Collected data:
———

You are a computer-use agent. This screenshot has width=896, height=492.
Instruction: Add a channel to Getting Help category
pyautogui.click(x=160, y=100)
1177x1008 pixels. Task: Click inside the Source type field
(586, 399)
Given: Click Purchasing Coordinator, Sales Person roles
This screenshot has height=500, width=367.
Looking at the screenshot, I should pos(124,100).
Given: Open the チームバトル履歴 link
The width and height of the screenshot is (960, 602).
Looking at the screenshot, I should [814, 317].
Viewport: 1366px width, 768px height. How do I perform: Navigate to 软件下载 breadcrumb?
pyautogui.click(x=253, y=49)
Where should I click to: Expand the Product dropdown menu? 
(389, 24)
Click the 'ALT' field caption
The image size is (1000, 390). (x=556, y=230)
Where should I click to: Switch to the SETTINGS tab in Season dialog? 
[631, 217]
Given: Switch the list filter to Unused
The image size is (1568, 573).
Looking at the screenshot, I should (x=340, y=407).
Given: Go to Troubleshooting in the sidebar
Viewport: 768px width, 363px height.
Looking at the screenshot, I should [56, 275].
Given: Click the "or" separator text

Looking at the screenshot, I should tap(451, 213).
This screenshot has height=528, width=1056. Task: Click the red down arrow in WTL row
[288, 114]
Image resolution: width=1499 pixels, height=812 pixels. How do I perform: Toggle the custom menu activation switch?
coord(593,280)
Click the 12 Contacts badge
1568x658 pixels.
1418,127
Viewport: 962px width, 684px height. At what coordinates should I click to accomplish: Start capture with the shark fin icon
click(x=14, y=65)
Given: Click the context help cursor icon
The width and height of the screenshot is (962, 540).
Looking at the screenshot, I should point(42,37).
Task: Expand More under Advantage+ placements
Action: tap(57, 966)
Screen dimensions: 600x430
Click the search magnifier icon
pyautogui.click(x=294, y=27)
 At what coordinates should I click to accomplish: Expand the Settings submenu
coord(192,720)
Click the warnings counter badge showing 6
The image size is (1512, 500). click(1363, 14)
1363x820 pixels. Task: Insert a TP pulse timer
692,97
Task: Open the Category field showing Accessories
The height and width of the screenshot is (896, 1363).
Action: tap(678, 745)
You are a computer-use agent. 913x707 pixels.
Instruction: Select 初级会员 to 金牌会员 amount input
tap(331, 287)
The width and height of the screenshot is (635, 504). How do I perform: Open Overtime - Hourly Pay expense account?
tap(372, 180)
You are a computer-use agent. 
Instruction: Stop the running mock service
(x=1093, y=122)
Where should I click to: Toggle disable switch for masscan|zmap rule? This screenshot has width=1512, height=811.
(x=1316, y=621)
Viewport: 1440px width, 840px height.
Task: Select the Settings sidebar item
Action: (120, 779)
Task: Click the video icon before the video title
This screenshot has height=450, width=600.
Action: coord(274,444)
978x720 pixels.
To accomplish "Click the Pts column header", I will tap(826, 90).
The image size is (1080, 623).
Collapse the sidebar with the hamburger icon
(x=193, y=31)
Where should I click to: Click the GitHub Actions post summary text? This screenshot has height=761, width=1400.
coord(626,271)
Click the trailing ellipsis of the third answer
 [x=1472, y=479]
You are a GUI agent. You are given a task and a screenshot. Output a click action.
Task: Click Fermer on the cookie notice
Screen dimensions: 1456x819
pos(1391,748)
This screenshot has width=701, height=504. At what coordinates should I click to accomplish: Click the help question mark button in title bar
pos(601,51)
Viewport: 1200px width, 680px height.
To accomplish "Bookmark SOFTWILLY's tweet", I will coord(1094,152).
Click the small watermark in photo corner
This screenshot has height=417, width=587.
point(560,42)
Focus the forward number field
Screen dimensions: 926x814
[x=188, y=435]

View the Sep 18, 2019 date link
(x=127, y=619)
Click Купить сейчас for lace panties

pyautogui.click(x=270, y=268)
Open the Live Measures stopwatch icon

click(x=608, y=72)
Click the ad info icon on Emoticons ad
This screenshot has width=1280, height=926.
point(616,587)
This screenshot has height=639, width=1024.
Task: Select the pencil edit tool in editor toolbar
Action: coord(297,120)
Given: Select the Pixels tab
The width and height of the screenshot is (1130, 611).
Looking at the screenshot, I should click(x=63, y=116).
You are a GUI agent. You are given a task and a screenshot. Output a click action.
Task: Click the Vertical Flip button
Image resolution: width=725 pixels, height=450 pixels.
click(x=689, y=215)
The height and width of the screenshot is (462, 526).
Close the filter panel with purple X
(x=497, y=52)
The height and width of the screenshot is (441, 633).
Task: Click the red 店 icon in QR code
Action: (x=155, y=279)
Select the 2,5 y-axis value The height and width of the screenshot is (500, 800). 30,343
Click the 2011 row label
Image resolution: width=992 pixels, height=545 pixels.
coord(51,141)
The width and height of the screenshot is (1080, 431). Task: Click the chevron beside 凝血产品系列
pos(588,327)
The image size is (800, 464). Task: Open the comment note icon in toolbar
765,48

———

Exactly as written, copy out all the entries above.

> [Exercise response]
You are a computer-use agent. This screenshot has width=896, height=492.
Instruction: Add a channel to Getting Help category
pyautogui.click(x=160, y=100)
1177x1008 pixels. Task: Click inside the Source type field
(586, 399)
Given: Click Purchasing Coordinator, Sales Person roles
This screenshot has height=500, width=367.
Looking at the screenshot, I should pos(124,100).
Given: Open the チームバトル履歴 link
The width and height of the screenshot is (960, 602).
Looking at the screenshot, I should [814, 317].
Viewport: 1366px width, 768px height. How do I perform: Navigate to 软件下载 breadcrumb?
pyautogui.click(x=253, y=49)
Where should I click to: Expand the Product dropdown menu? 
(389, 24)
Click the 'ALT' field caption
The image size is (1000, 390). (x=556, y=230)
Where should I click to: Switch to the SETTINGS tab in Season dialog? 
[631, 217]
Given: Switch the list filter to Unused
The image size is (1568, 573).
Looking at the screenshot, I should (x=340, y=407).
Given: Go to Troubleshooting in the sidebar
Viewport: 768px width, 363px height.
Looking at the screenshot, I should [56, 275].
Given: Click the "or" separator text

Looking at the screenshot, I should tap(451, 213).
This screenshot has height=528, width=1056. Task: Click the red down arrow in WTL row
[288, 114]
Image resolution: width=1499 pixels, height=812 pixels. How do I perform: Toggle the custom menu activation switch?
coord(593,280)
Click the 12 Contacts badge
1568x658 pixels.
1418,127
Viewport: 962px width, 684px height. At what coordinates should I click to accomplish: Start capture with the shark fin icon
click(x=14, y=65)
Given: Click the context help cursor icon
The width and height of the screenshot is (962, 540).
Looking at the screenshot, I should point(42,37).
Task: Expand More under Advantage+ placements
Action: tap(57, 966)
Screen dimensions: 600x430
Click the search magnifier icon
pyautogui.click(x=294, y=27)
 At what coordinates should I click to accomplish: Expand the Settings submenu
coord(192,720)
Click the warnings counter badge showing 6
The image size is (1512, 500). click(1363, 14)
1363x820 pixels. Task: Insert a TP pulse timer
692,97
Task: Open the Category field showing Accessories
The height and width of the screenshot is (896, 1363).
Action: tap(678, 745)
You are a computer-use agent. 913x707 pixels.
Instruction: Select 初级会员 to 金牌会员 amount input
tap(331, 287)
The width and height of the screenshot is (635, 504). How do I perform: Open Overtime - Hourly Pay expense account?
tap(372, 180)
You are a computer-use agent. 
Instruction: Stop the running mock service
(x=1093, y=122)
Where should I click to: Toggle disable switch for masscan|zmap rule? This screenshot has width=1512, height=811.
(x=1316, y=621)
Viewport: 1440px width, 840px height.
Task: Select the Settings sidebar item
Action: (120, 779)
Task: Click the video icon before the video title
This screenshot has height=450, width=600.
Action: coord(274,444)
978x720 pixels.
To accomplish "Click the Pts column header", I will tap(826, 90).
The image size is (1080, 623).
Collapse the sidebar with the hamburger icon
(x=193, y=31)
Where should I click to: Click the GitHub Actions post summary text? This screenshot has height=761, width=1400.
coord(626,271)
Click the trailing ellipsis of the third answer
 [x=1472, y=479]
You are a GUI agent. You are given a task and a screenshot. Output a click action.
Task: Click Fermer on the cookie notice
Screen dimensions: 1456x819
pos(1391,748)
This screenshot has width=701, height=504. At what coordinates should I click to accomplish: Click the help question mark button in title bar
pos(601,51)
Viewport: 1200px width, 680px height.
To accomplish "Bookmark SOFTWILLY's tweet", I will coord(1094,152).
Click the small watermark in photo corner
This screenshot has height=417, width=587.
point(560,42)
Focus the forward number field
Screen dimensions: 926x814
[x=188, y=435]

View the Sep 18, 2019 date link
(x=127, y=619)
Click Купить сейчас for lace panties

pyautogui.click(x=270, y=268)
Open the Live Measures stopwatch icon

click(x=608, y=72)
Click the ad info icon on Emoticons ad
This screenshot has width=1280, height=926.
point(616,587)
This screenshot has height=639, width=1024.
Task: Select the pencil edit tool in editor toolbar
Action: coord(297,120)
Given: Select the Pixels tab
The width and height of the screenshot is (1130, 611).
Looking at the screenshot, I should click(x=63, y=116).
You are a GUI agent. You are given a task and a screenshot. Output a click action.
Task: Click the Vertical Flip button
Image resolution: width=725 pixels, height=450 pixels.
click(x=689, y=215)
The height and width of the screenshot is (462, 526).
Close the filter panel with purple X
(x=497, y=52)
The height and width of the screenshot is (441, 633).
Task: Click the red 店 icon in QR code
Action: (x=155, y=279)
Select the 2,5 y-axis value The height and width of the screenshot is (500, 800). 30,343
Click the 2011 row label
Image resolution: width=992 pixels, height=545 pixels.
coord(51,141)
The width and height of the screenshot is (1080, 431). Task: Click the chevron beside 凝血产品系列
pos(588,327)
The image size is (800, 464). Task: Open the comment note icon in toolbar
765,48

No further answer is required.